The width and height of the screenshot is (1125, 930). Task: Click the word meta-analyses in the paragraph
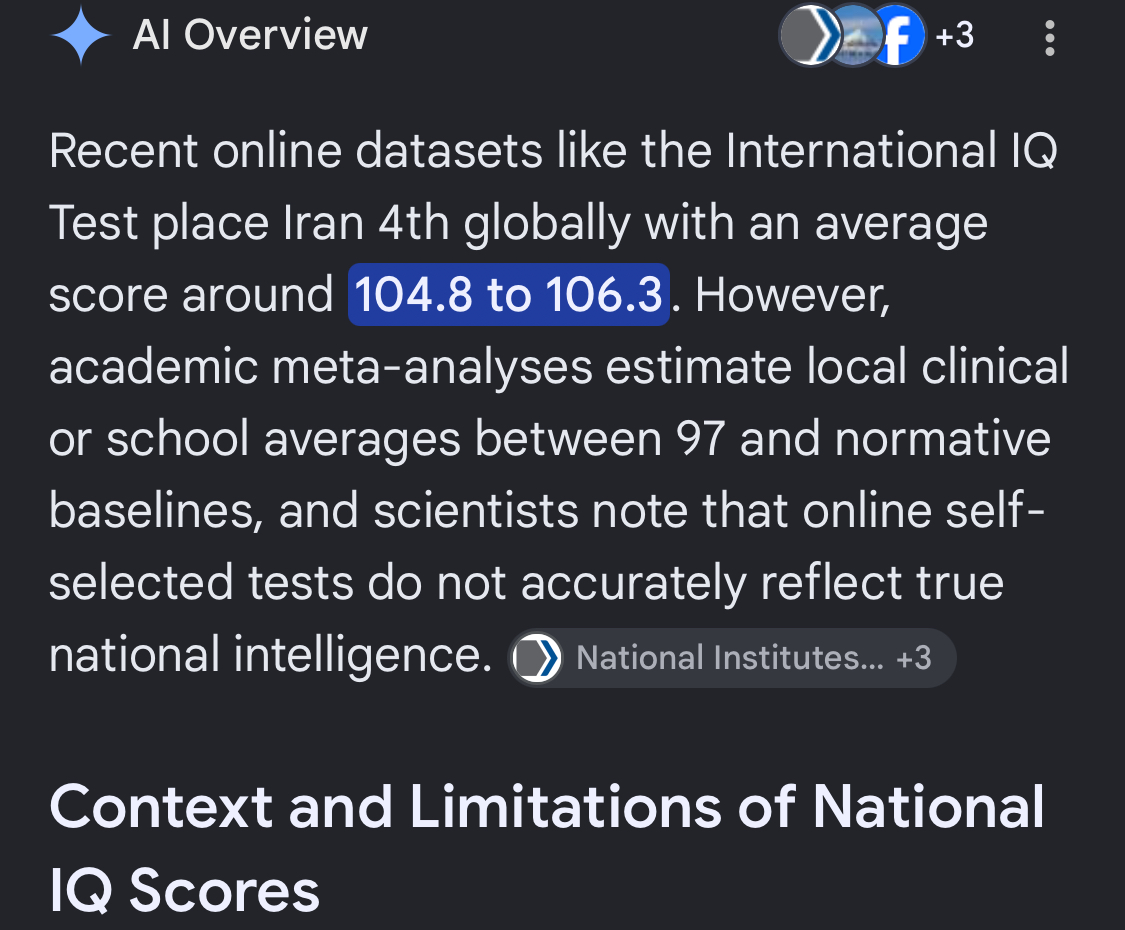tap(432, 367)
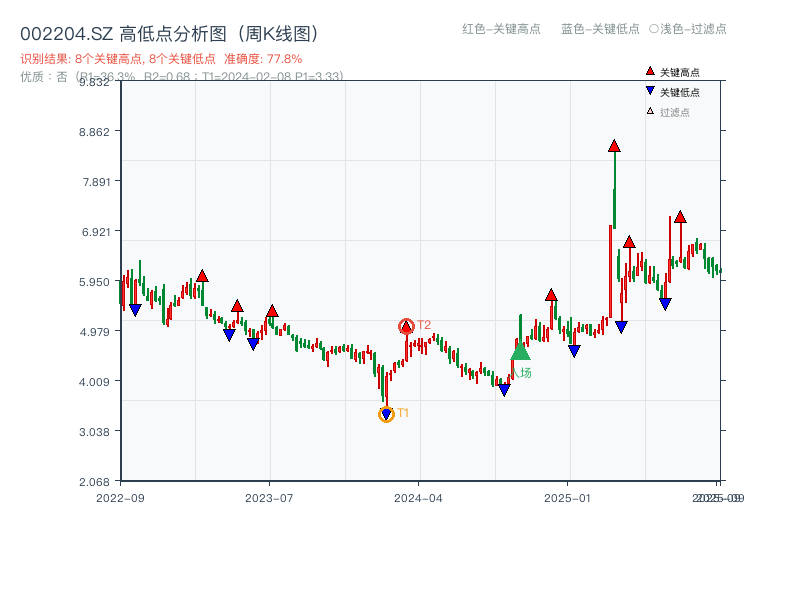The width and height of the screenshot is (800, 600).
Task: Select the first blue down-triangle after 2022-09
Action: (x=135, y=309)
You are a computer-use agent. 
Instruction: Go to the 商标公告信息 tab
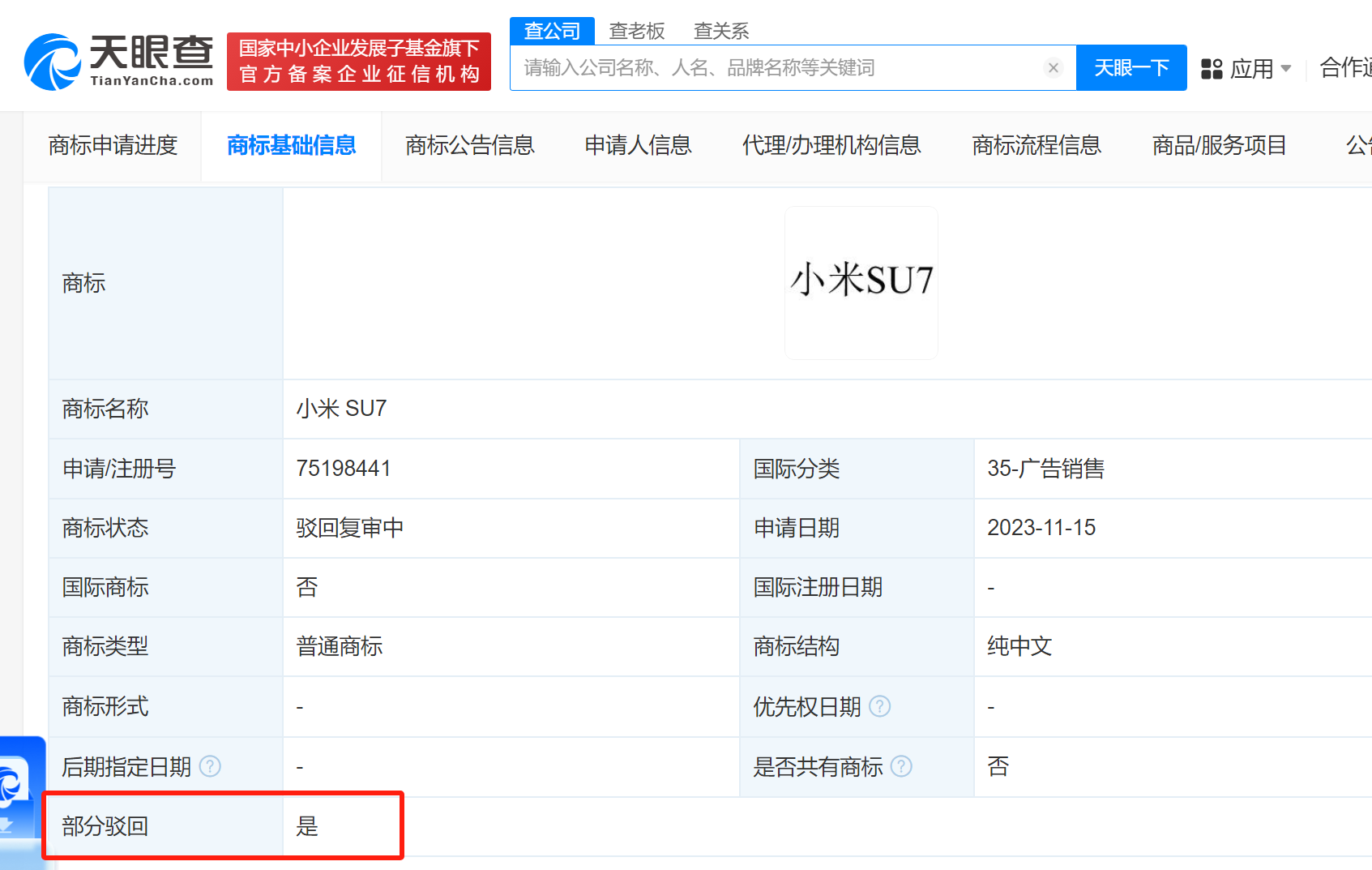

-----

_PROBLEM DESCRIPTION_
Copy out all the entries exactly. Images stay out of the copy.

_ANSWER BOX_
The width and height of the screenshot is (1125, 930). Task: Click the word meta-analyses in the paragraph
tap(432, 367)
The width and height of the screenshot is (800, 600).
Task: Select the first blue down-triangle after 2022-09
Action: (x=135, y=309)
You are a computer-use agent. 
Instruction: Go to the 商标公告信息 tab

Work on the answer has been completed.